What I loved even more was the way in which trained wizards, such as Ged and Vetch and Ogion, used their skill to constantly help those around them. We live in a world now where our fantasy stories have magic that is almost exclusively used for conflict. It may be useful in non-combat oriented ways, but the characters who possess such abilities are often using them to battle others. I’m not saying that’s a bad thing, just that the wizards in Earthsea were a welcome reprieve from such aggressive forms of arcane use.
While wizards and mages in this setting may be looked at in fear and awe, they are generally welcome as long as they are useful. Weather working, binding ships, healing words, all these abilities and more are practical applications desired by the people and used most often by wizards. I have no doubt that there are evil wizards running around the islands, shooting lightning and charming old ladies out of their measly savings, but the fact that wizards are shown to be helpful individuals as opposed to dangerous, otherworldly beings of immense power was refreshing. It’s a rather hopeful and empathic outlook at magic use that I quite enjoyed.
An Inclusive World
I would be remiss if I did not speak on the diversity present in the author’s world. Ged is not another white male hero sent on a quest to defeat the powerful dark lord and save the buxom, blonde princess. The titular wizard is in fact of a ruddier, reddish complexion that one would not be surprised to find in such Mediterranean-inspired setting. Almost all of Ursula K. Le Guin’s characters are people of color, or, perhaps more accurately, the world of Ea is home to a vast population of varying skin tones that belie a simple message: inclusion. While there are those with white skin colour, they are shown in either an aggressive role like the soldiers of the Kargad Empire we see at the beginning of the novel, or rather gothic and creepy like men from Osskil. I don’t believe these groups are painted in a bad light due to their ethnicity; they simply have an opposing skin colour to make the reader question what good and evil means from differing viewpoints. Remember, this book came out in 1968. How many heroes came in darker shades who fought villains of a lighter colour?
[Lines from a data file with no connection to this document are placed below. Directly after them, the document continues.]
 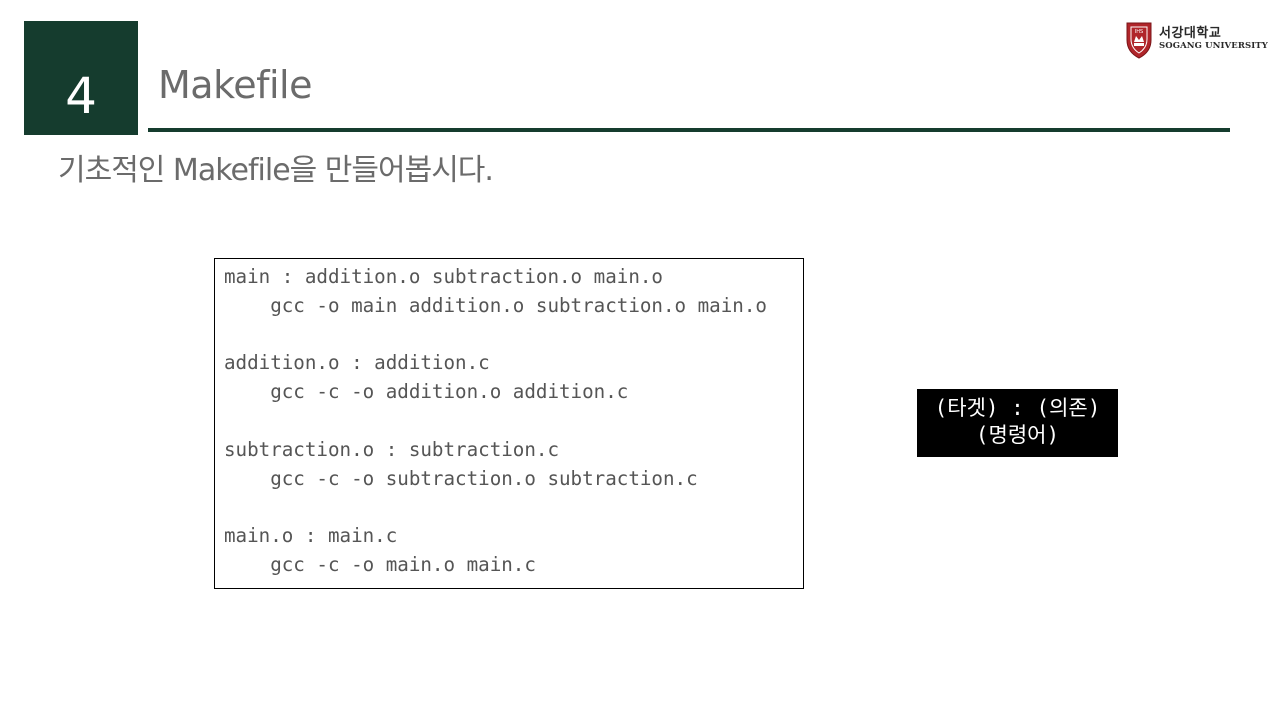 What do you see at coordinates (311, 536) in the screenshot?
I see `code-line: main.o : main.c` at bounding box center [311, 536].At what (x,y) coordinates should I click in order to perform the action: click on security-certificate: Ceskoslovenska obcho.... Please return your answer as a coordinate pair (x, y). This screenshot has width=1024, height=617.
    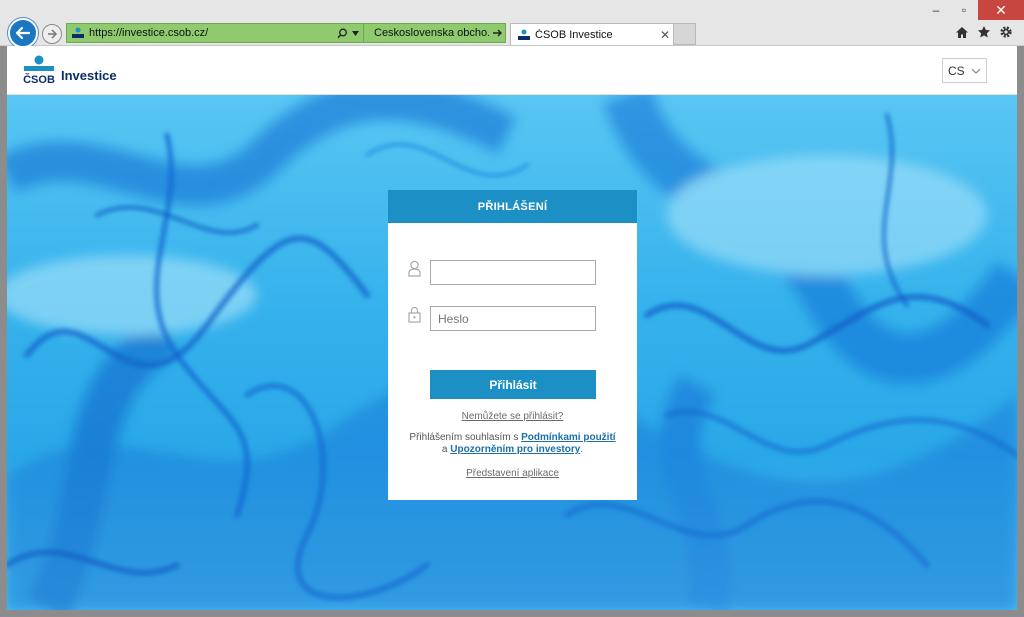
    Looking at the image, I should click on (426, 33).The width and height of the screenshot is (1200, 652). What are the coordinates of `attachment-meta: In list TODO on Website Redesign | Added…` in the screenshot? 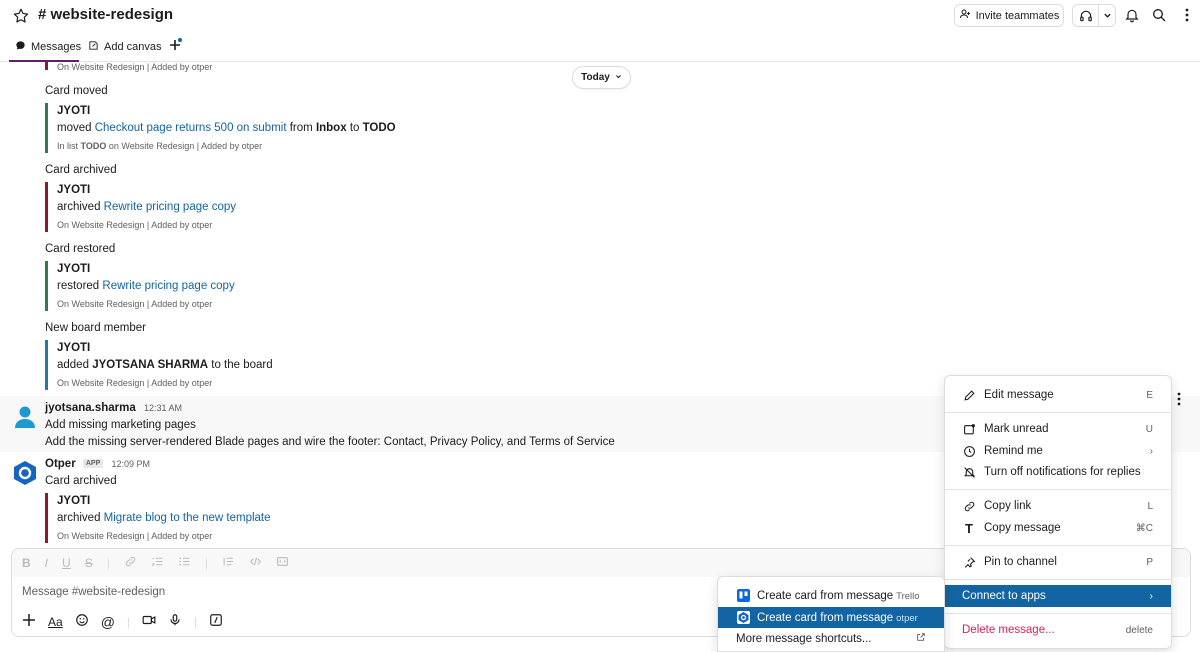 It's located at (160, 146).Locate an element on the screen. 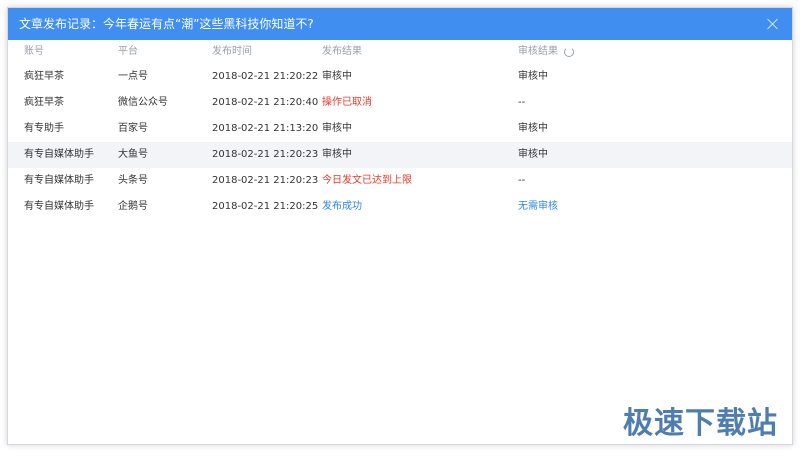 This screenshot has width=800, height=456. cell-publish-result: 发布成功 is located at coordinates (342, 206).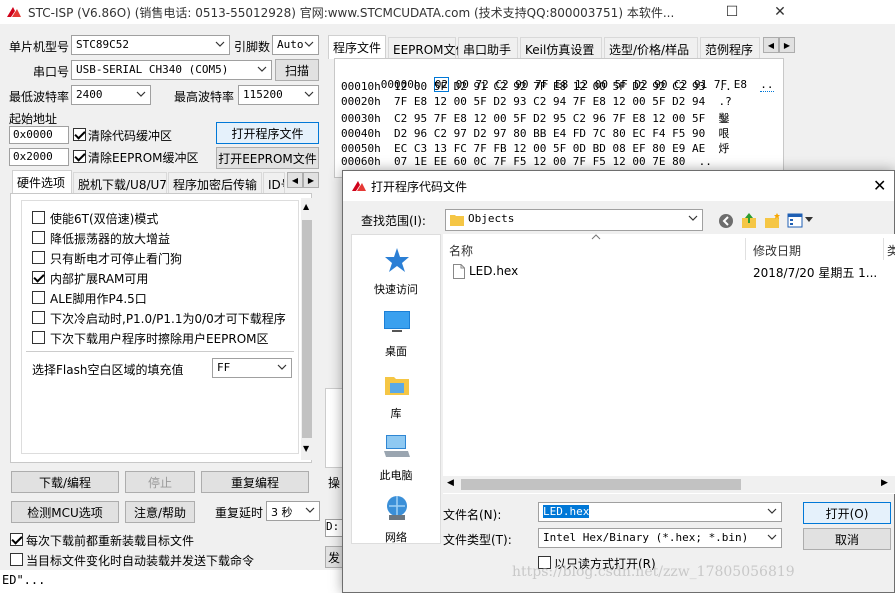 The image size is (895, 593). Describe the element at coordinates (110, 239) in the screenshot. I see `opt-reduce-gain-label: 降低振荡器的放大增益` at that location.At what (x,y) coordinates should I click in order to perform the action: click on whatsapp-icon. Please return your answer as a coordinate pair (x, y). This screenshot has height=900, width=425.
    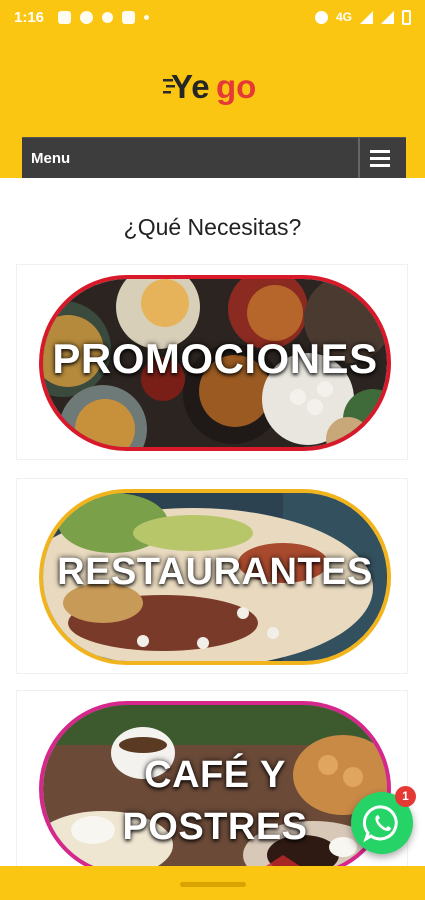
    Looking at the image, I should click on (380, 824).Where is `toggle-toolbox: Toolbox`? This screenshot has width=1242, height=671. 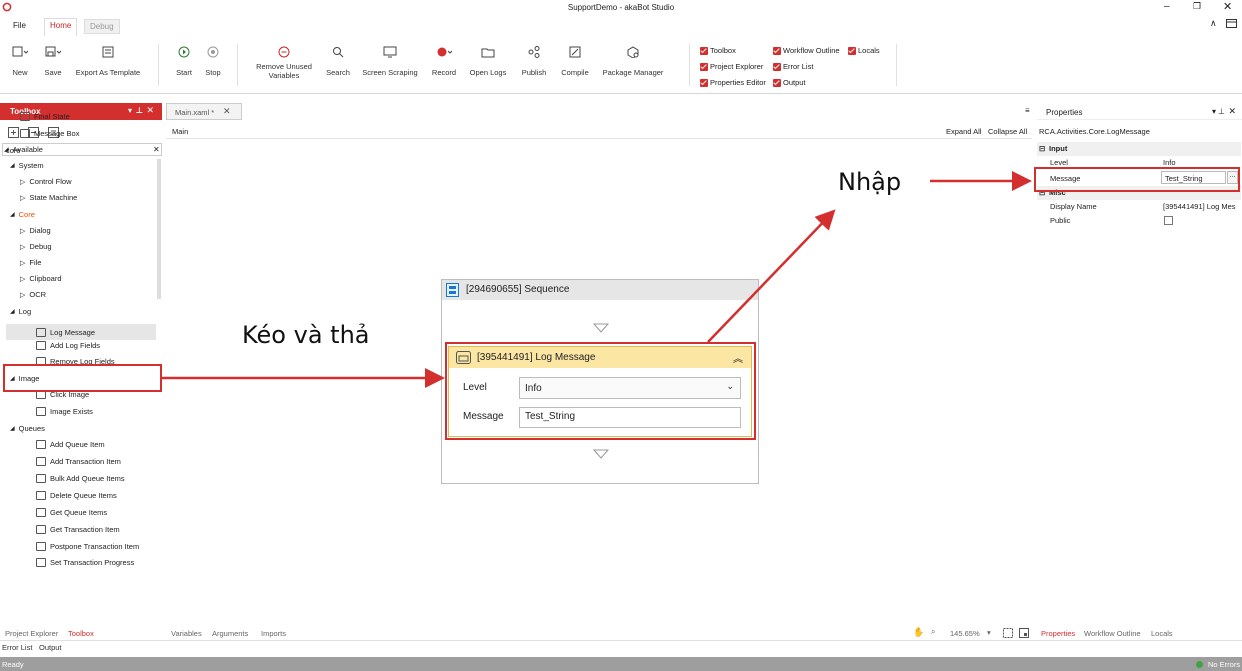
toggle-toolbox: Toolbox is located at coordinates (718, 50).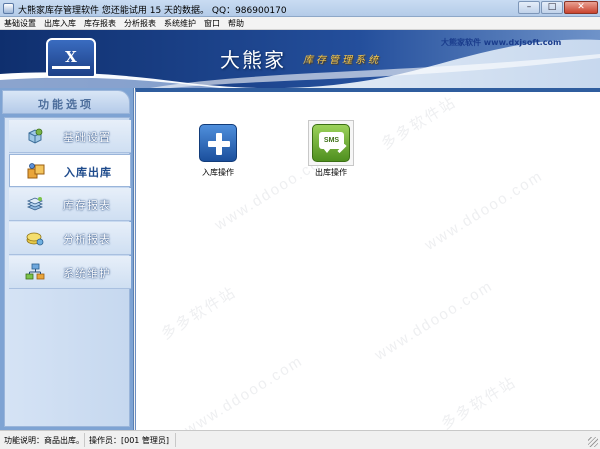 This screenshot has height=449, width=600. What do you see at coordinates (87, 240) in the screenshot?
I see `sidebar-item-label: 分析报表` at bounding box center [87, 240].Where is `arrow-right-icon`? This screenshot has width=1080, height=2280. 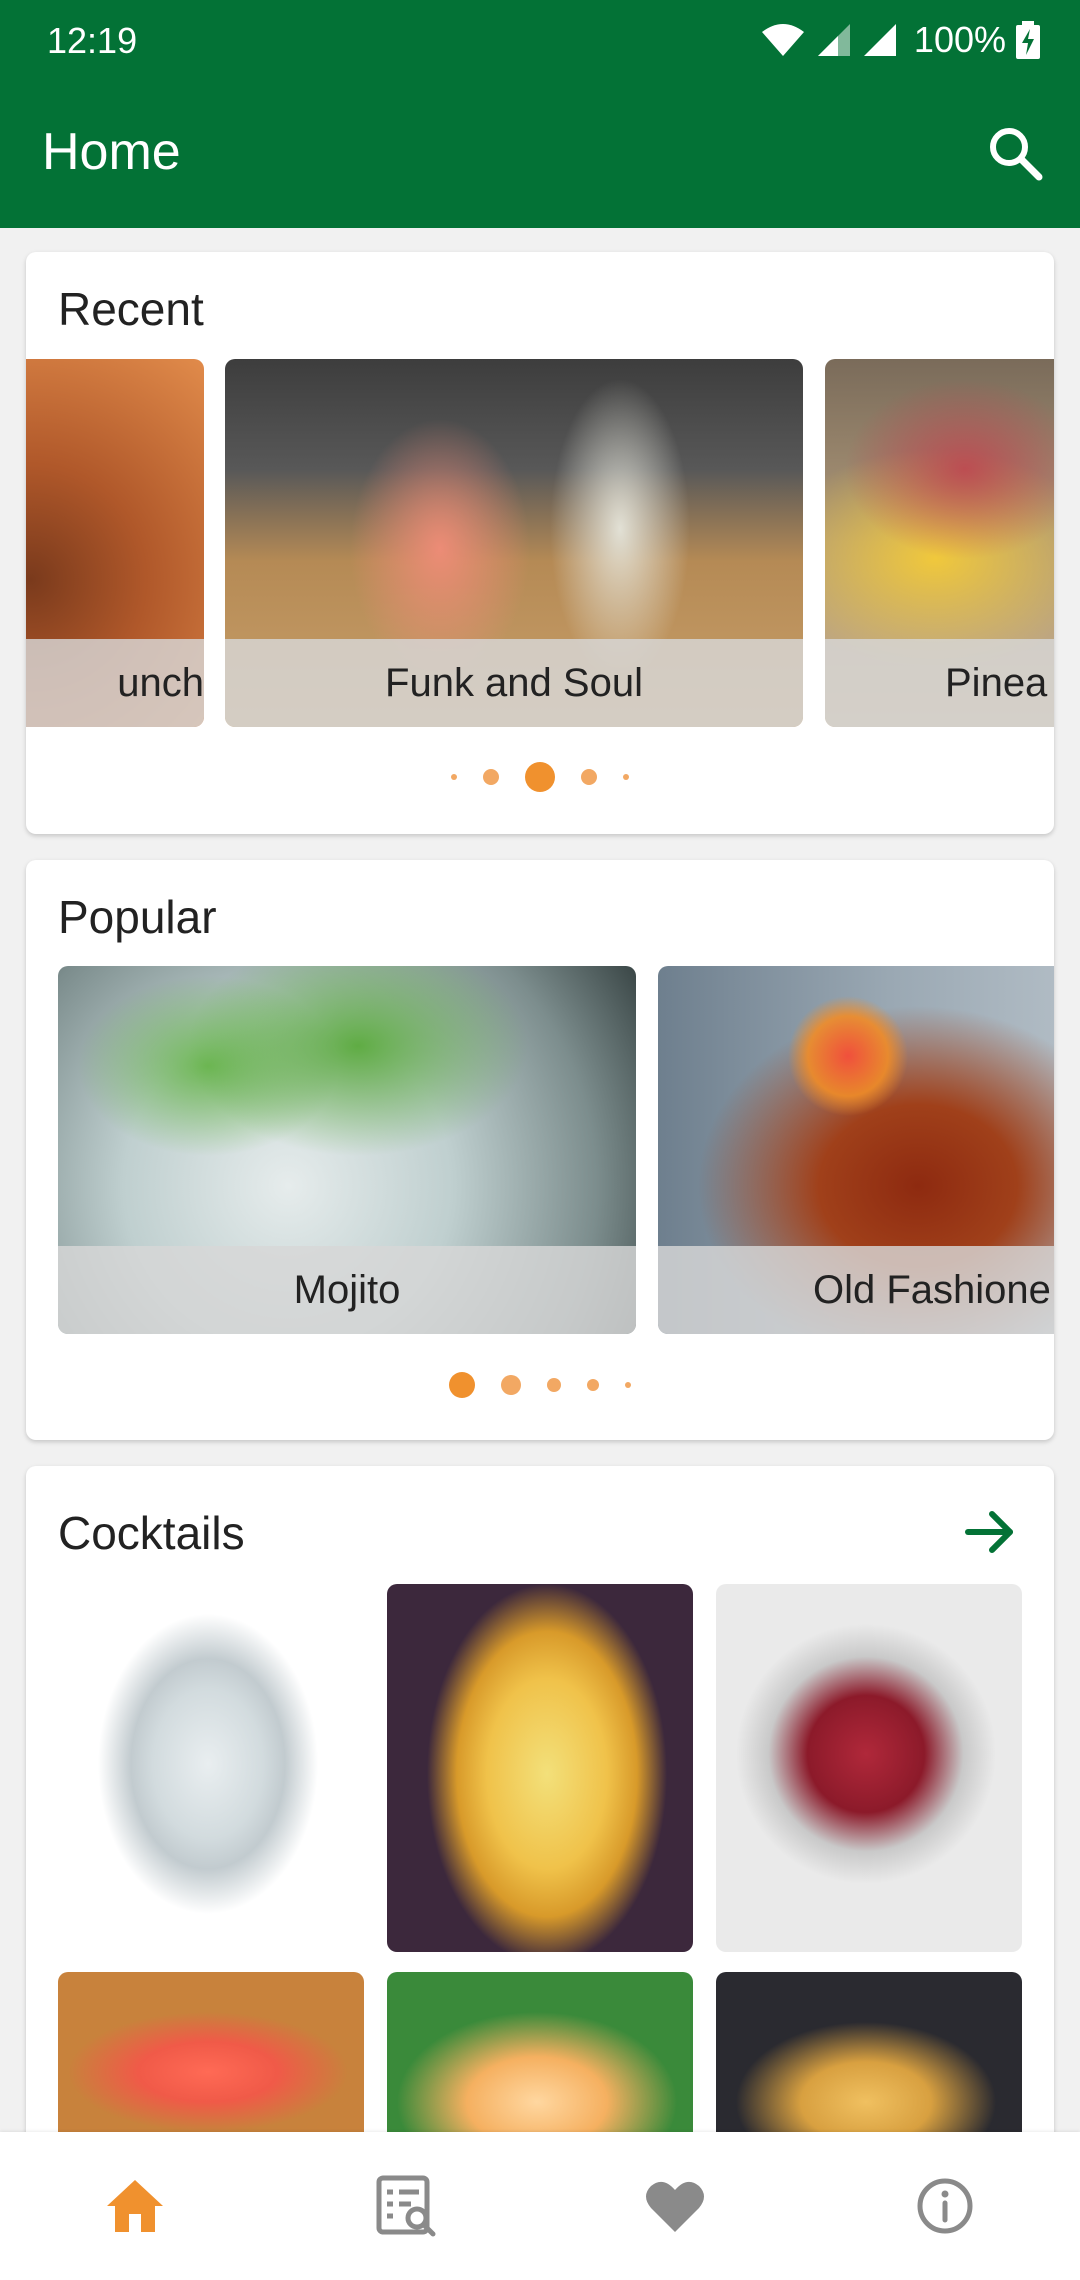
arrow-right-icon is located at coordinates (989, 1532).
However, such ethnic difference is not a major point of the novel. But, Ursula did do something that remains difficult today yet must have been ridiculously daunting back then: she created a fantasy that allowed others, not just white men, to get lost in. She will forever be lauded for that and I am happy to lose myself in a setting that is, and remains, unique.
A True Classic
A Wizard of Earthsea is a novel of a different time. It reads like a bedtime story with a strong focus not on combat or epic adventure, but personal reflection and inner turmoil. Those who enjoy modern fantasy may be shocked to open its pages and find a tale far more sombre than they expected. Still, the first book of the Earthsea cycle remains a classic because of one crucial element: it transcends the time period it was written in by being a story utterly relatable, no matter what decade it is.
Ged struggles and triumphs, laughs and cries, thinks too much and goes too far. Match such a strong character to a unique world and mysterious magic and you have a short little novel that remains larger than life almost fifty years on. Much like our protagonist, do yourself a favour and wander the world of Earthsea. Perhaps it’ll help you chase away your own shadows.